British plans for the occupation of Punjab, were long since in their mind. Sir Henry Fane, the British Commander-in-Chief, came to Lahore in March 1837, to attend the marriage of Prince Nau Nihal Singh. Writing about him Captain J.D. Cunningham, the illustrious Historian, who had held several important political posts from 1838 to 1846 and who had remained in close contact with Punjab affairs and who later had to pay with his blood for writing History of the Sikhs, says (page 193), That able Commander (Sir Henry Fane) was ever a careful observer of military means and of soldierly qualities, he formed an estimate of the force which would be required for the complete subjugation of the Punjab.

Cunningham adds:
This visit to Lahore was perhaps mainly useful, in enabling Lieutenant Colonel Garden, the indefatigable Quarter-Master General of the Bengal Army to complete a detailed map of that part of the country, and which formed the ground work of all the maps used, when hostilities did at last break out with the Sikhs.

It is thus obvious that it were the British who had planned the subjugation of the Punjab during the life time of Ranjit Singh and who maneuvered and precipitated the Punjab crisis, after his death.

And the plans for occupation of the Punjab were based more on treachery and intrigue rather than chivalry or force of arms. Raja Gulab Singh Dogra had been detailed by Maharaja Sher Singh to help the British in the second expedition to Afghanistan in 1842. Meeting him on the other side of the Indus it occurred to Henry Lawrence in January, 1842 that a consideration should be offered to the Dogra Rajas Dhian Singh and Gulab Singh; for their assistance, they alone in the Punjab being now able to give aid. We need such men as the Rajahs and General Avitabile and should bind them to us by the only tie they recognize self-interest. The Rajahs secured in their territory, even with additions, General Avitabile guaranteed out aid in retiring with his property, and any other sardars aiding us cordially, be specially and separately treated for. He proposed that on the terms of efficient support we assist Raja Gulab Singh to get possession of the valley of Jalalabad and Endeavour to make some arrangement to secure it and Peshawar to his family. Life of Sir Henry Lawrence by Major General Sir Herbert Edwardes. Having completed the design of putting the Maharaja and the Dogra Chiefs against each other.

Even five days after the declaration of war by the British, the Governor General was not convinced of its moral justification.
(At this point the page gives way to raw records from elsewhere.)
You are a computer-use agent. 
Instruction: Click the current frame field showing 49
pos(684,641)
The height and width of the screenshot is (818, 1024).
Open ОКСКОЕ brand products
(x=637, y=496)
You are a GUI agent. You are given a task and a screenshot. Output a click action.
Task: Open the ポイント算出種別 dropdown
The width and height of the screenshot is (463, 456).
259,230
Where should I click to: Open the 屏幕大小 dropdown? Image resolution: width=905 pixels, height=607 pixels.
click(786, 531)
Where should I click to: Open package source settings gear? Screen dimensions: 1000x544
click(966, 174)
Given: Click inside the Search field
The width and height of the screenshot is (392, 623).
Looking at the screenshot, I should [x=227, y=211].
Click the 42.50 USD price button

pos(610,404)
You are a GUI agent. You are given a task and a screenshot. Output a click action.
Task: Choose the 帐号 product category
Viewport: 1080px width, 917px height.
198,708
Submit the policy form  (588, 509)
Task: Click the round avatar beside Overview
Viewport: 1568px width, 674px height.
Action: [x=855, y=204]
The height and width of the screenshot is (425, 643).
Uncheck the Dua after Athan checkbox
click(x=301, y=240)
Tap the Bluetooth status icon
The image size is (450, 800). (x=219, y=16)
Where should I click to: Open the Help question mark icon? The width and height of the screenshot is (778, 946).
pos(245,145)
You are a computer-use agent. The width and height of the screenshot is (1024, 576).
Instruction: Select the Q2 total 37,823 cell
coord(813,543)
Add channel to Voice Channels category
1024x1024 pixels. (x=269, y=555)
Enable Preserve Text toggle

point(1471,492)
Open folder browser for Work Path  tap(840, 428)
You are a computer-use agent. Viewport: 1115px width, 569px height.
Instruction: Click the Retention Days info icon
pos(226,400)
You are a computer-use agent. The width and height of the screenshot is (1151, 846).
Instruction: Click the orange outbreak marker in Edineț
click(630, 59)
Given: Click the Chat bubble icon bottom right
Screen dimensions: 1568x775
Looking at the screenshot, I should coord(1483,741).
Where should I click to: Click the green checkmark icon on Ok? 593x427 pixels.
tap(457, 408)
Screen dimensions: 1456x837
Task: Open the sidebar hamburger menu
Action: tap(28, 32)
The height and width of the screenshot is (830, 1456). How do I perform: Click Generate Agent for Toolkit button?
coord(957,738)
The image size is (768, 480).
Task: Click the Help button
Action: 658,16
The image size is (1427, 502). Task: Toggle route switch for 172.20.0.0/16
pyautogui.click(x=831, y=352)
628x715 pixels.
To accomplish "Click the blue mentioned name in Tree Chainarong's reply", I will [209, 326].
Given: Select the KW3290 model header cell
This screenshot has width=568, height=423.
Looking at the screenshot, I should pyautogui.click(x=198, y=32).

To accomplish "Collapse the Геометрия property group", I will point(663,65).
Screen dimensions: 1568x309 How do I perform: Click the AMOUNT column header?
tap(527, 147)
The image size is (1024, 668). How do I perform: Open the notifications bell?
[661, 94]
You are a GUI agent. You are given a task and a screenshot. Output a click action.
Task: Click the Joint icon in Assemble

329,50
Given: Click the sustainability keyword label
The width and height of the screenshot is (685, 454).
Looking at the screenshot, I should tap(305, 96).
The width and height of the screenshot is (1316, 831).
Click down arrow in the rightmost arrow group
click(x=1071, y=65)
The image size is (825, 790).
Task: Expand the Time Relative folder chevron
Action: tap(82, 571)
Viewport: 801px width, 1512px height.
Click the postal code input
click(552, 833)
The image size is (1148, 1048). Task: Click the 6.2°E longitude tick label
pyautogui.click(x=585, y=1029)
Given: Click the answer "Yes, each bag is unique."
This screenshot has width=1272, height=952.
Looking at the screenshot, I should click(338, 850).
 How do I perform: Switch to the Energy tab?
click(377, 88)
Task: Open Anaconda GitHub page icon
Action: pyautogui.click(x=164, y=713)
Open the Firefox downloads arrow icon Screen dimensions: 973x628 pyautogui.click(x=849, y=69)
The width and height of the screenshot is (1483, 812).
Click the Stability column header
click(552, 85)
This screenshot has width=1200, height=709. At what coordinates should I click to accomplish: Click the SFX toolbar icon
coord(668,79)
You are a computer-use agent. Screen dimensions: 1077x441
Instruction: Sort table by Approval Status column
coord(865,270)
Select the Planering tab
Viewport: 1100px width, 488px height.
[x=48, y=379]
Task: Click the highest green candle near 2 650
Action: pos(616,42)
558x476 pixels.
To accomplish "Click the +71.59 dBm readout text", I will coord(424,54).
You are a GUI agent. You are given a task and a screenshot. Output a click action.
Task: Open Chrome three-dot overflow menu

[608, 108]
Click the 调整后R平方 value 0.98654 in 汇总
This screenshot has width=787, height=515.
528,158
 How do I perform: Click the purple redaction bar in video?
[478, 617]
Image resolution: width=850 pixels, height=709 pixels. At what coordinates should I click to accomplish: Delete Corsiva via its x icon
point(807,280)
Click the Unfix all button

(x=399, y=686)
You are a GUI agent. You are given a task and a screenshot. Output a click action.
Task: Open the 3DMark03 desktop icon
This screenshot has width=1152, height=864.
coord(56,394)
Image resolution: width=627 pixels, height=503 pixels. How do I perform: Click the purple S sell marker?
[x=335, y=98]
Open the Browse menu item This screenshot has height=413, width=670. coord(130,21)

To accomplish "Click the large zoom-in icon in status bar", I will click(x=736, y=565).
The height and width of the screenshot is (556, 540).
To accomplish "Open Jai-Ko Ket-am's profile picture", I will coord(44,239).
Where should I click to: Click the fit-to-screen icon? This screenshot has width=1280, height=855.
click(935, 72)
Robert writes

December 18th I rode behind the Governor General and we sat under a tree to, await the infantry. The Governor General remarked : Will the people of England consider this (Crossing the Sutlej by the Sikhs) an actual invasion of our frontier and a justification of war? But by now the die had been cast and they were already in the midst of a war with the Sikhs.

Royal Family of Patiala

Emily Eden’s ‘Portraits of the Princes and People of India’. Eden wrote of the Raja of Patiala: “[He] is the chief of the largest of the Sikh Principalities on the South Bank of the Sutlej which owe allegiance to the British Government and are under its protection … the revenues of the Raja of Putteealla are supposed to be from £300,000 to £400,000 a year.” Patiala had collaborated with the British against Ranjit Singh (the ruler of the Sikh nation) and entered into a treaty with them in 1809 when Lord Minto was Governor General. At this time both the British and Ranjit Singh were vying to extend control over the states between the Sutlej and the Jamuna rivers.